Abstract
Background: Head and neck cancer predominantly originates from the mucosal layer of the upper aerodigestive tract, with squamous cell carcinoma representing the majority of cases. Therefore, a comprehensive oral and upper aerodigestive tract endoscopy examination serves as the primary diagnostic method for these cancers. While deep learning, particularly in computer vision, has been extensively researched for lesion segmentation in various diagnostic endoscopies such as colon polyps and gastric lesions, there have been limited reports on deep learning algorithms specifically tailored for segmenting head and neck squamous cell carcinoma.
Methods: This study comprises a case series investigating artificial intelligence algorithms, focusing on head and neck squamous cell carcinoma (HNSCC) endoscopic images captured between 2016 and 2020. The images were sourced from the Department of Otolaryngology-Head and Neck Surgery at Kaohsiung Veterans General Hospital, a tertiary medical center in southern Taiwan. All photos were rigid endoscopy documentation of tumors histologically confirmed as SCC through biopsy or surgical excision. Importantly, these tumors were captured at the initial presentation of the disease, prior to any surgical or chemo-radiotherapy intervention.
We introduce a novel modification of the Neural Architecture Search (NAS) - U-Net-based model, termed SCC-Net, tailored for segmenting the enrolled endoscopic photos. This modification incorporates a new technique termed "Learnable Discrete Wavelet Pooling," which devises a new formulation by combining outputs from different layers using a channel attention module, assigning weights based on their importance in information flow. Additionally, we integrated the cross-stage-partial design from CSPnet. To evaluate performance, we compared SCC-Net with eight other state-of-the-art image segmentation models.
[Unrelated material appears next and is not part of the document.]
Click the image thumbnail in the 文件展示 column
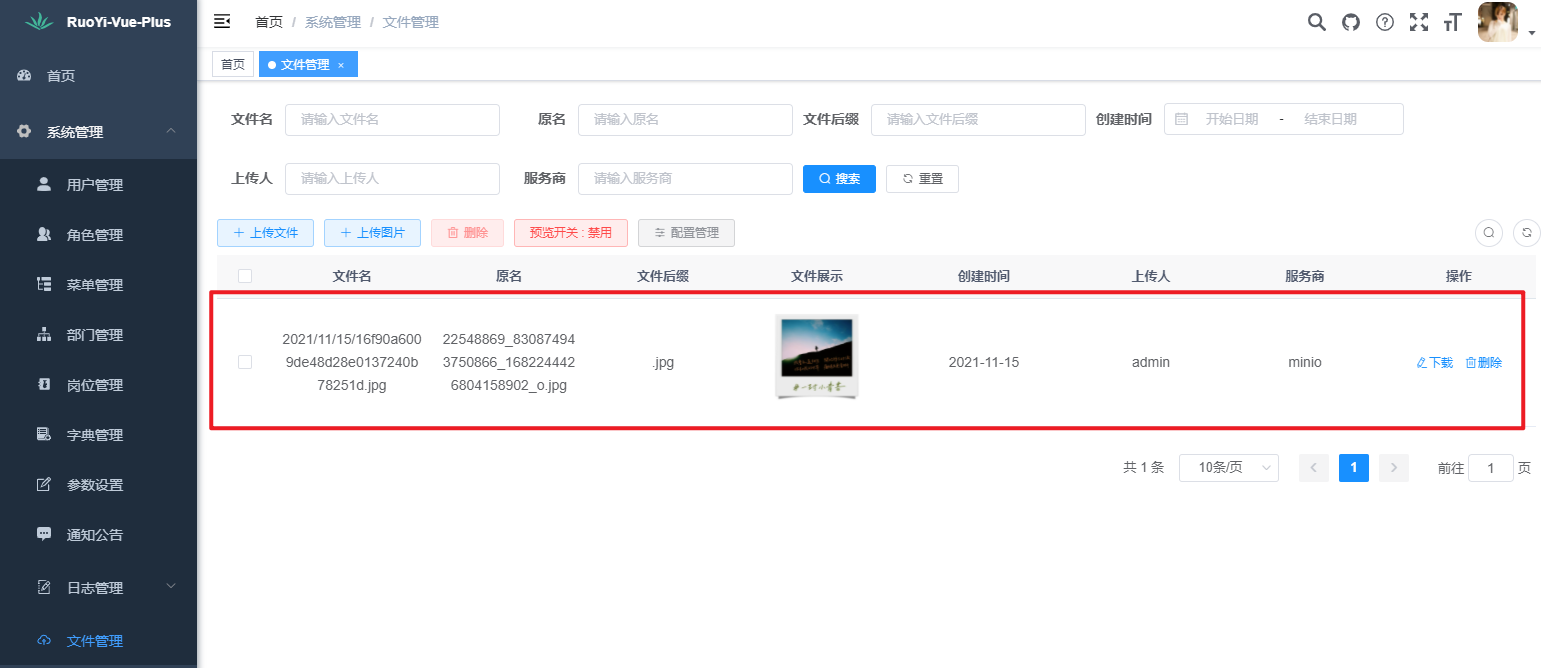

Results: We collected a total of 556 pathologically confirmed SCC photos of oral cavity, oropharynx, hypopharynx and glottis. The new SCC-Net algorithm achieves high mean Intersection over Union (mIOU) of 87.2%, accuracy of 97.17%, and recall of 97.15%. When comparing the performance of our proposed model with 8 different state-of-the-art image segmentation artificial neural network models, our model performed best in mIOU, DSC, accuracy and recall.
Conclusions: Our proposed SCC-Net architecture successfully segmented lesions from white light endoscopic images with promising accuracy, demonstrating consistent performance across all upper aerodigestive tract areas.